I'm at 15 years without a phone now. My current just broke so the streak continues!


----------



## dimmidice (Apr 23, 2017)

Hells Malice said:


> Now I see and know of kids as young as 6 getting their own phones...blows my mind.


I think it makes sense to give kids a phone as soon as they start running around unsupervised outside. And some kids do that as early as 6, depends on the neighbourhood of course. But if their bike breaks, they get lost, or they get hurt then having a phone on them is just safer. Doesn't have to be an expensive phone of course. In fact i'd say don't give them expensive ones til they're like 14+ or so.


----------



## migles (Apr 23, 2017)

tell your dad you was having with a hooker, and you are so responsible that when you did go grab the condom from your pocket the phone fell down...
the hooker then feel so bad she offered a family discount card


----------



## Bimmel (Apr 23, 2017)

The professional way: Do something even worse to make the phone repair look like child's play. *

* of course not serious. Don't make things worse, just go with the truth.


----------



## Dionicio3 (Apr 23, 2017)

migles said:


> tell your dad you was was with a hooker, and you are so responsable that when you did go grab the condom from your pocket the phone fell down...
> the hooker then feel so bad she offered a family discount card


What even?


----------



## migles (Apr 23, 2017)

dimmidice said:


> I think it makes sense to give kids a phone as soon as they start running around unsupervised outside. And some kids do that as early as 6, depends on the neighbourhood of course. But if their bike breaks, they get lost, or they get hurt then having a phone on them is just safer. Doesn't have to be an expensive phone of course. In fact i'd say don't give them expensive ones til they're like 14+ or so.

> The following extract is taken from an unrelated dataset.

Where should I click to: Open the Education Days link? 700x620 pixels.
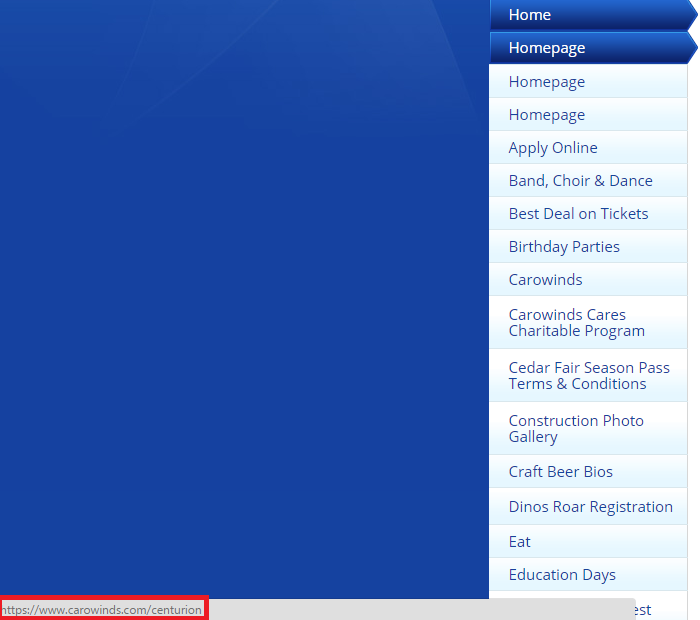coord(562,575)
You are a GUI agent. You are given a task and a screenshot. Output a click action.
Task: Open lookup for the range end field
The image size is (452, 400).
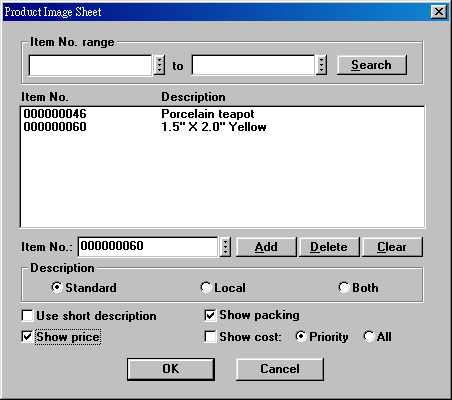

yeah.. it makes sense to give kids a phone to communicate with the parents in case they need..
however, my issue is, kids have phones more expensive than my car... (like the lastest apple, or android flagship) this make me cringe

--------------------- MERGED ---------------------------



Dionicio3 said:


> What even?


sorry? i was kidding lol


----------



## Deleted-355425 (Apr 23, 2017)

The bone thickness in kids skulls inst fully developed at young ages and the phone radio waves damages their brains. My kids wont be having phones.


----------



## The Catboy (Apr 23, 2017)

Just be honest about it and chances are it's under contract. Which means he can either get it replaced/repaired for cheap or for a minor fee.


----------



## Dionicio3 (Apr 23, 2017)

Crystal the Glaceon said:


> Just be honest about it and chances are it's under contract. Which means he can either get it replaced/repaired for cheat or for a minor fee.


A "cheat" fee?


----------



## The Catboy (Apr 23, 2017)

Dionicio3 said:


> A "cheat" fee?


I hate auto-correct >:{


----------



## SG854 (Apr 23, 2017)

mech said:


> The bone thickness in kids skulls inst fully developed at young ages and the phone radio waves damages their brains. My kids wont be having phones.

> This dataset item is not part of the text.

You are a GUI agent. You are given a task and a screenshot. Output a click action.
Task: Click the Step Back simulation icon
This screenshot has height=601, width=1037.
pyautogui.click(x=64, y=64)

Not if they text or use speaker mode then they're in the clear.


----------



## DeslotlCL (Apr 23, 2017)

Yo dis kid got a better phone than mine, friking dads

Just tell him you broke it cuz you want an s8


----------



## Deleted-355425 (Apr 23, 2017)

SG854 said:


> Not if they text or use speaker mode then they're in the clear.




Yup that's correct, even adults should keep the phone inches away from them when talking but no one follows that. It's in all the health and safety docs the manufacturers produce with their phones.


----------



## linuxares (Apr 23, 2017)

What phone is it?
If it's easy to repair yourself it might not be such a big deal.


----------



## Abcdfv (Apr 23, 2017)

mech said:


> The bone thickness in kids skulls inst fully developed at young ages and the phone radio waves damages their brains. My kids wont be having phones.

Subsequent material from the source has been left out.